Coumarins from Seseli devenyense Simonk.: Isolation by Liquid–Liquid Chromatography and Potential Anxiolytic Activity Using an In Vivo Zebrafish Larvae Model

Different types of anxiety disorders have become the number one mental health issue in developed countries. The search for new, safer and effective drug-like molecules among naturally derived substances faces two difficulties: an efficient method of isolation compounds with a high-purity and high-throughput animal model for activity assay. Thus, the aim of the present study was to isolate by liquid–liquid chromatography high-purity rare coumarins from the fruits of Seseli devenyense Simonk. and evaluate their anxiolytic effect (defined as reversed thimotaxis) using a 5-days post-fertilization (dpf) Danio rerio larvae model. Liquid–liquid chromatography enabled the isolation of one simple hydroxycoumarin (devenyol) and four pyranocoumarins (cis-khellactone, d-laserpitin, isolaserpitin and octanoyllomatin).
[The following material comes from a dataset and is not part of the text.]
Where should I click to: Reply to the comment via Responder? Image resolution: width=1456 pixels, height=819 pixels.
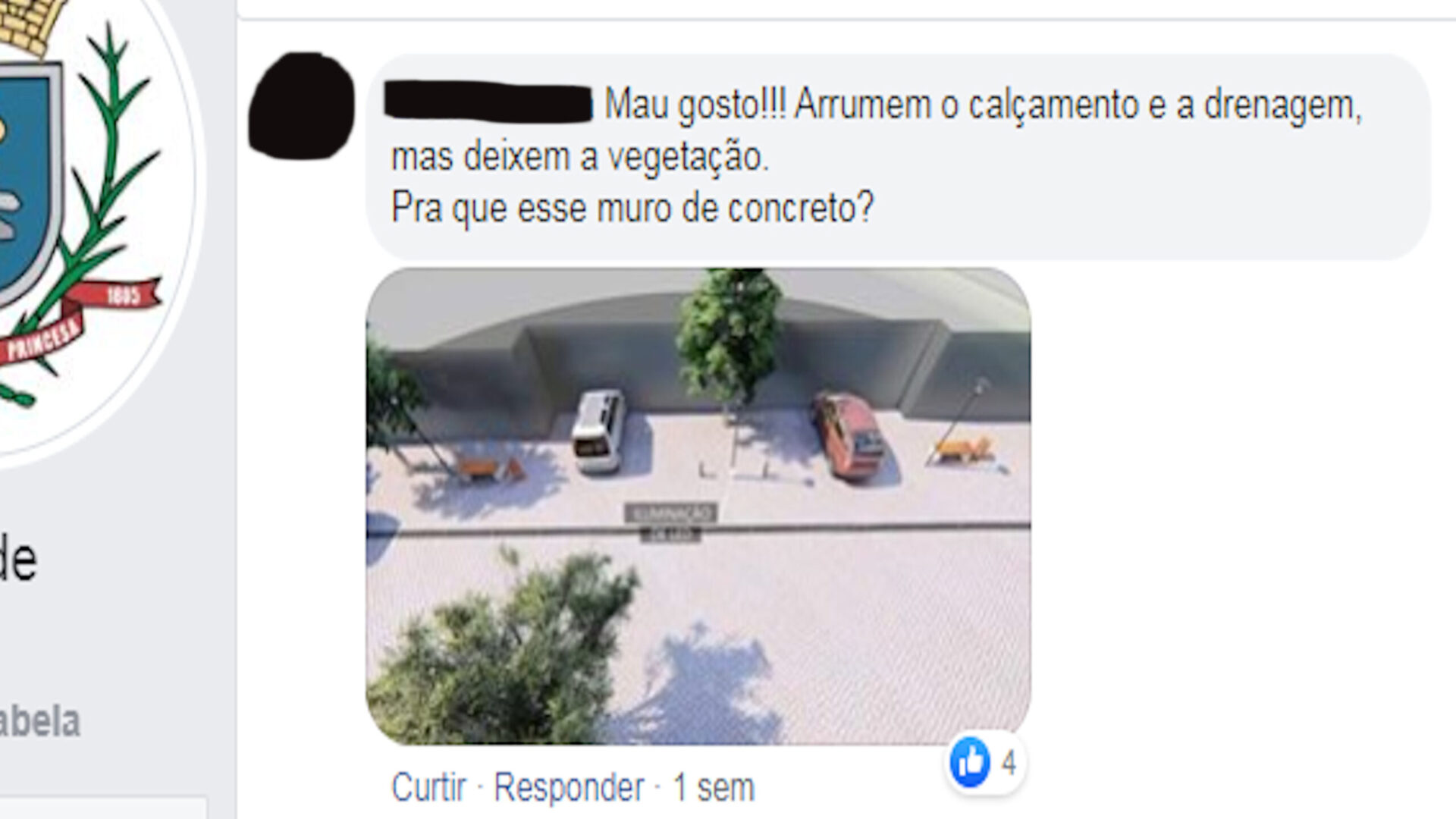[569, 787]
The anxiolytic effect was defined as a decrease in the time spent in the boundaries of the living space (also described as reversed thigmotaxis). Our results show that all isolated courmarins exerted a significant influence on the anxiety behavior (anxiolytic activity) in the zebrafish larvae model. According to our knowledge, this is the first report of anxiolytic activity of pyranocoumarins and devenyol.